Excerpted passage section start

Effect of KF absorber treatment on the functionality of different transparent conductive oxide layers in CIGSe solar cells

This contribution studies the impact of the KF-induced Cu(In,Ga)Se-2 (CIGSe) absorber modification on the suitability of different transparent conductive oxide (TCO) layers in solar cells. The TCO material was varied between ZnO:Al (AZO), ZnO:B (BZO), and In2O3:H (IOH). It is shown that the thermal stress needed for optimized TCO properties can establish a transport barrier for charge carriers, which results in severe losses in fill factor (FF) for temperatures >150 degrees C. The FF losses are accompanied by a reduction in open circuit voltage (V-oc) that might originate from a decreased apparent doping density (N-d,N-app) after annealing. Thermally activated redistributions of K and Na in the vicinity of the CdS/(Cu,K)-In-Se interface are suggested to be the reason for the observed degradation in solar cell performance. The highest efficiency was measured for a solar cell where the absorber surface modification was removed and a BZO TCO layer was deposited at a temperature of 165 degrees C. The presented results highlight the importance of well-designed TCO and buffer layer processes for CIGSe solar cells when a KF post deposition treatment (KF-PDT) was applied.

Excerpted passage section end
Information given section start

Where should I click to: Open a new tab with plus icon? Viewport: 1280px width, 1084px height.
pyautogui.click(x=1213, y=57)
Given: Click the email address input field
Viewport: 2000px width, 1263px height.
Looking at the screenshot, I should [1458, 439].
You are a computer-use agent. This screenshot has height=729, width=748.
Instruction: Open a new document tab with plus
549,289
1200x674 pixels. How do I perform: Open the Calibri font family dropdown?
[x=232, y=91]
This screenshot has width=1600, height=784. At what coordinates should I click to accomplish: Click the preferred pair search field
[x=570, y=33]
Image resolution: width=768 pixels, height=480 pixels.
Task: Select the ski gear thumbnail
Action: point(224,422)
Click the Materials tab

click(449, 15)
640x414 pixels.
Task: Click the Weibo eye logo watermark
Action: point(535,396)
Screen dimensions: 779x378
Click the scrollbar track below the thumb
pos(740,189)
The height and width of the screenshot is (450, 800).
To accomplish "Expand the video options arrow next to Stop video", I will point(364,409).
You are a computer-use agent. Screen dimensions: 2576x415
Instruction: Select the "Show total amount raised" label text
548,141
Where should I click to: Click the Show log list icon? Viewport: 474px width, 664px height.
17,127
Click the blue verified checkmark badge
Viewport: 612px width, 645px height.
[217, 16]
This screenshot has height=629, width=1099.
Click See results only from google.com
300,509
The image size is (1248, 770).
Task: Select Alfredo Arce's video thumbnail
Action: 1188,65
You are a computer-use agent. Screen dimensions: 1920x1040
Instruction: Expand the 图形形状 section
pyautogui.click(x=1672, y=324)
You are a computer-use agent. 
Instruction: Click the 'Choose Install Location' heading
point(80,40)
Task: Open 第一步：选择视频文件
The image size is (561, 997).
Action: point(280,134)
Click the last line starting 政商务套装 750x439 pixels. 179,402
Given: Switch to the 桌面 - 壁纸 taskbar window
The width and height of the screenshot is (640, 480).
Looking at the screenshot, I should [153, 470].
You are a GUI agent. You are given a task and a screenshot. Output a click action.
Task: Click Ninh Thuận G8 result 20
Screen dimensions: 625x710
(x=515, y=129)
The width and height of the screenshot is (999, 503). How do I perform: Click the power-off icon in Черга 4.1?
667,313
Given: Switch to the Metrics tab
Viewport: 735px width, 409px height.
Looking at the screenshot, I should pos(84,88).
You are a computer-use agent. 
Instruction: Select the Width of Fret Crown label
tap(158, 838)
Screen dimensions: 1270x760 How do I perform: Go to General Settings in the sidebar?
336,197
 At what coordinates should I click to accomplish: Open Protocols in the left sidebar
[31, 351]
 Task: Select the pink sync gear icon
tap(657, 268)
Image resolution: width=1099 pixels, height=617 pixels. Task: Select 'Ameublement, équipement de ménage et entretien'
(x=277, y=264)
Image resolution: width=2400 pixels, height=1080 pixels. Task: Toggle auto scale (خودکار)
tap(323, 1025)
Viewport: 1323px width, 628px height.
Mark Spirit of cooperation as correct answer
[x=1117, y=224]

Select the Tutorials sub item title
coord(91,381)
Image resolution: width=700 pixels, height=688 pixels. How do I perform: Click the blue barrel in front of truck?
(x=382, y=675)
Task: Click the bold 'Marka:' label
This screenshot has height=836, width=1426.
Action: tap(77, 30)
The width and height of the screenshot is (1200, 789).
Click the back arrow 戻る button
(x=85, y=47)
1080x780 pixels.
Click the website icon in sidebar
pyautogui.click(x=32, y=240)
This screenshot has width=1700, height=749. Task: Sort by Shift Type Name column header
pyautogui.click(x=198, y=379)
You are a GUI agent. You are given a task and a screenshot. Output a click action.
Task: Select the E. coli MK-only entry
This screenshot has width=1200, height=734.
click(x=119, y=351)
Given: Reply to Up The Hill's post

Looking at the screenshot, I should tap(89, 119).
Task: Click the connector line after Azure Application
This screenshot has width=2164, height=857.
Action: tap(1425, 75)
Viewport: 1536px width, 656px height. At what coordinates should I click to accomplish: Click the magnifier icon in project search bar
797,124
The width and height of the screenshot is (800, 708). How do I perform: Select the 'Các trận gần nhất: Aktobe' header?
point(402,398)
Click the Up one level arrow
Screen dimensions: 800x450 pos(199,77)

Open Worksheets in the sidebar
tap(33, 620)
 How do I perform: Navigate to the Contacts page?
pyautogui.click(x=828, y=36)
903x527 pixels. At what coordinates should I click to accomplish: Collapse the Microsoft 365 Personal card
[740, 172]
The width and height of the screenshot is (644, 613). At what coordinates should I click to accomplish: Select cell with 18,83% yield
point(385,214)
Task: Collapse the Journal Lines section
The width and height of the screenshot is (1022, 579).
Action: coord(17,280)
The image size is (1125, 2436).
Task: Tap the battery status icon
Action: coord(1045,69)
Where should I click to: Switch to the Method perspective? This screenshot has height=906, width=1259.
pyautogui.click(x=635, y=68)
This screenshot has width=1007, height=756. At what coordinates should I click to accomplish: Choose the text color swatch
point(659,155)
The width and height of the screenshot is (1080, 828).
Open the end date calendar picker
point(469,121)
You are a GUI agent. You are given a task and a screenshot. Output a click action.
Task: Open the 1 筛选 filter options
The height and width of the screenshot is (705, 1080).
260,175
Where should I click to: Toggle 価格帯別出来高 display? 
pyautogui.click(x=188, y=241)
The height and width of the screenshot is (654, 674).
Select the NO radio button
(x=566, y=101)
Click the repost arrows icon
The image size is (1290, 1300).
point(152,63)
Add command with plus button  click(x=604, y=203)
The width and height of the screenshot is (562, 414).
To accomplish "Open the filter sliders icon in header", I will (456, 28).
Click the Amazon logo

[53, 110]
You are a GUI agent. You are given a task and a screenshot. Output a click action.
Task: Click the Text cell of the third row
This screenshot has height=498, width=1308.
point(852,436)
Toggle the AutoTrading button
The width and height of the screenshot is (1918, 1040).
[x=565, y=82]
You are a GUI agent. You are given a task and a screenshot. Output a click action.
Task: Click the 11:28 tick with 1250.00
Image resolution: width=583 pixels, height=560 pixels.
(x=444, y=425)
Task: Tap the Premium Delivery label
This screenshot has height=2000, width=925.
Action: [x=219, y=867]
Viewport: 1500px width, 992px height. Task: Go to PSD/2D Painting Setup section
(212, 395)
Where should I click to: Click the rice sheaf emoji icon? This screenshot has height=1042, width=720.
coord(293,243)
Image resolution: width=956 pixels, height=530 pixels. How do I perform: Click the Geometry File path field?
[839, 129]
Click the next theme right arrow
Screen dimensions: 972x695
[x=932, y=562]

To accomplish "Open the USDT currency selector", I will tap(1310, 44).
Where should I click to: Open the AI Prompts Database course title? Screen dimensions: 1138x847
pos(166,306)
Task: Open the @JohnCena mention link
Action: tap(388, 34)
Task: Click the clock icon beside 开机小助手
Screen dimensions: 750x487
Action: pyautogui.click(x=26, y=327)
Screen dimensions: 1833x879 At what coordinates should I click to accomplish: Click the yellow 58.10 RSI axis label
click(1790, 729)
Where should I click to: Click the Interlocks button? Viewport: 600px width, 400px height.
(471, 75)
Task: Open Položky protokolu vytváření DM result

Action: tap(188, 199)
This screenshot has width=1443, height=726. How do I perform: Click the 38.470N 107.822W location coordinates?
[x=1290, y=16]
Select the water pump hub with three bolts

Information given section end

• _Exercise prompt_:
Answer these questions about the text on KF-treated CIGSe solar cells:
(a) Which three materials were used as the transparent conductive oxide layer?
(b) Above what temperature does the thermal stress cause severe fill factor losses?
(c) In the solar cell with the highest measured efficiency, which TCO layer was deposited, and at what temperature?

• _Solution for this task_:
(a) ZnO:Al (AZO), ZnO:B (BZO), and In2O3:H (IOH).
(b) Above 150 degrees C.
(c) A BZO layer, deposited at 165 degrees C.